[Data taken from a collection]

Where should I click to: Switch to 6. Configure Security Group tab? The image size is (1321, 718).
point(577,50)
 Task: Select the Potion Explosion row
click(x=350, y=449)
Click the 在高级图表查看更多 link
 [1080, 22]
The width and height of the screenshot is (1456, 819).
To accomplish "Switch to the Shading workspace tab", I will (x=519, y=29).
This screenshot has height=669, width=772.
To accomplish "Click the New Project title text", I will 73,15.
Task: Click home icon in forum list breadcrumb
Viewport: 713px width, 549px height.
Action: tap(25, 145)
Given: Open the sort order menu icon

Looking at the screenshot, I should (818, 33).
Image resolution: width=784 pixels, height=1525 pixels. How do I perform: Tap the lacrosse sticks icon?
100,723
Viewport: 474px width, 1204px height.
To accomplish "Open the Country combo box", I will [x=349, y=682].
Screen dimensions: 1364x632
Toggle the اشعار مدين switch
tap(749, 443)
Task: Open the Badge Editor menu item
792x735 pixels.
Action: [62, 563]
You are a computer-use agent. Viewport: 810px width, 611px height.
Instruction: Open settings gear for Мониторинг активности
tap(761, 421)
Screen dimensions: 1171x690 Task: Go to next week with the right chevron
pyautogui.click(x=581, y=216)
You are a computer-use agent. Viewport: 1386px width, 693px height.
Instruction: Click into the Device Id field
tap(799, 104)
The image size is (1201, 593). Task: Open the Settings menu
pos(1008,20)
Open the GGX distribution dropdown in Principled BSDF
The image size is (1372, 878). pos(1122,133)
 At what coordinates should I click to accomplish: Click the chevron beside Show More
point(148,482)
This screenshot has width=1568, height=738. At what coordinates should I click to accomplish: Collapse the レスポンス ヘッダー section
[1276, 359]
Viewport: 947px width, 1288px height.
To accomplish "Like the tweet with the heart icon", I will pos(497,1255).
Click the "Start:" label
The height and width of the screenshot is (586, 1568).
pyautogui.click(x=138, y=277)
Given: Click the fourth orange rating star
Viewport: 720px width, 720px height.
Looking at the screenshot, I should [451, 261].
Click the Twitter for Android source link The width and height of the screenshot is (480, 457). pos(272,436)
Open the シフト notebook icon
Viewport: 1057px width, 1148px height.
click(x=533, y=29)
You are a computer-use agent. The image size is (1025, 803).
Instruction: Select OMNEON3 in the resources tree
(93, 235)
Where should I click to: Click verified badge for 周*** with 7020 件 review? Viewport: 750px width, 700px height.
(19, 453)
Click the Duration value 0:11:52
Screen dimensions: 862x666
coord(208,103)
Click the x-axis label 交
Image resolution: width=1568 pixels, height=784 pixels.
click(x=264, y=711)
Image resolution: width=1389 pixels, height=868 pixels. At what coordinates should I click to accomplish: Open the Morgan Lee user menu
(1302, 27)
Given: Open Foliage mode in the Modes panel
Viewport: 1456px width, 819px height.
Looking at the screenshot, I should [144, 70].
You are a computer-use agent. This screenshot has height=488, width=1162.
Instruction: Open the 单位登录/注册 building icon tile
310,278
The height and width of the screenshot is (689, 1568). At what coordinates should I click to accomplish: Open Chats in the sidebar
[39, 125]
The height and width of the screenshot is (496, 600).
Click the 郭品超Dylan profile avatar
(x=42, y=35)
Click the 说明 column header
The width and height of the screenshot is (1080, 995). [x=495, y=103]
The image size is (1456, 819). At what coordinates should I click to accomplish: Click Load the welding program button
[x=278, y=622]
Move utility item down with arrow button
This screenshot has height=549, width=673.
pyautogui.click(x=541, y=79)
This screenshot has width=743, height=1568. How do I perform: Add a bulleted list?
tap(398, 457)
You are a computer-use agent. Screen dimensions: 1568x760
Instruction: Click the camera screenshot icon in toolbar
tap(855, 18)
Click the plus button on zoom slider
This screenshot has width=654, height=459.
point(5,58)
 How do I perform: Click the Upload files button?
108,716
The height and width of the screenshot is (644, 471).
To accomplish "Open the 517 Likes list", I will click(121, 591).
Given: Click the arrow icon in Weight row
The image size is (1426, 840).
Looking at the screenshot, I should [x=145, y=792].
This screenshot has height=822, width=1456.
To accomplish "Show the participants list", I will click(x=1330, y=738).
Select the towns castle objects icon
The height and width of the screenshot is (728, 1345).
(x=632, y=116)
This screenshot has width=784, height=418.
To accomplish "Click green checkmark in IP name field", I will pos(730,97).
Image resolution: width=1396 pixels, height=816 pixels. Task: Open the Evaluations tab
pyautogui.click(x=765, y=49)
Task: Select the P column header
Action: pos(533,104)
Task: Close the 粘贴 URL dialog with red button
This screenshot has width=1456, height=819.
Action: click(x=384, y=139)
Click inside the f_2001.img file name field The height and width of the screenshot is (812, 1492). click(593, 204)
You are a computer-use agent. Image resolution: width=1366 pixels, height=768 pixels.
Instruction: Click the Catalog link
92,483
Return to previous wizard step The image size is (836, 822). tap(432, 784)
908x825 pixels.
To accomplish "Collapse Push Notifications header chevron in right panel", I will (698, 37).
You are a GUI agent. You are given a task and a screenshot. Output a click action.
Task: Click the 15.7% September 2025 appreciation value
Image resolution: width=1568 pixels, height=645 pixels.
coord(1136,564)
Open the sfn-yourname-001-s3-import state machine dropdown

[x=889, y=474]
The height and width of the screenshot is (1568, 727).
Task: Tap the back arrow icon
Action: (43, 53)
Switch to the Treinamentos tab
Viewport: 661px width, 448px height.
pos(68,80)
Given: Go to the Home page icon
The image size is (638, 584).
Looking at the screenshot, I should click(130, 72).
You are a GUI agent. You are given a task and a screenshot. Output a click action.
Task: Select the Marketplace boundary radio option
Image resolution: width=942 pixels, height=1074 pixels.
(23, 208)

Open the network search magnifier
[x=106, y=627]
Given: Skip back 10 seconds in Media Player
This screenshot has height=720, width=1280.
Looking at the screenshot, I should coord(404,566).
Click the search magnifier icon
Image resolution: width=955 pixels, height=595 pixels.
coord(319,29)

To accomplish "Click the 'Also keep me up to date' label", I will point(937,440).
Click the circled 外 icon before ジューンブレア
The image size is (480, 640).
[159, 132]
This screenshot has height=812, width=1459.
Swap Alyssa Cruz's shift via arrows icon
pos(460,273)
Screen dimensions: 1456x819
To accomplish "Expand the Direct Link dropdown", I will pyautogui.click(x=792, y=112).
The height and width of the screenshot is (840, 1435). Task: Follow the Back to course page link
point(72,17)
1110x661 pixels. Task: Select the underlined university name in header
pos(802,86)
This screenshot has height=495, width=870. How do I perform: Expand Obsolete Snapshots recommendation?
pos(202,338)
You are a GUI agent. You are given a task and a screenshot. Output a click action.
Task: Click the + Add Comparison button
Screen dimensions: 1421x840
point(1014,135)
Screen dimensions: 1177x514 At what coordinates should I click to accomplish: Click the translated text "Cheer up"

**Instructions to follow:** Report every line of the records that contains the word "Show", copying each one in full.

**Exercise answer:**
 At what coordinates should I click to accomplish: Click the chevron beside Show More
To accomplish "Show the participants list", I will click(x=1330, y=738).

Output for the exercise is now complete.